## STORED DATA
>> begin
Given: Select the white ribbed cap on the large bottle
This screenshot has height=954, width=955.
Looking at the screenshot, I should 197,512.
>> end
>> begin
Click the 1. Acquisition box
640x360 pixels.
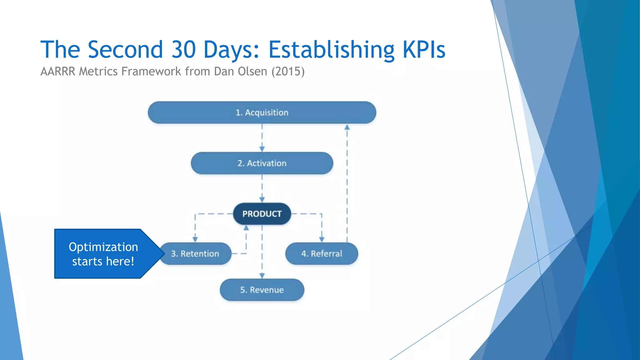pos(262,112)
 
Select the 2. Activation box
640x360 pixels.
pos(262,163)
>> end
## AIM OF THE TASK
In the stretch of the listing from the line containing "Click the 1. Acquisition box" through the line containing "pos(262,163)", change "box" to "button" and write out those lines again with everything else unchanged. Leave the pictures out.

## RESULT OF THE TASK
Click the 1. Acquisition button
640x360 pixels.
pos(262,112)
 
Select the 2. Activation button
640x360 pixels.
pos(262,163)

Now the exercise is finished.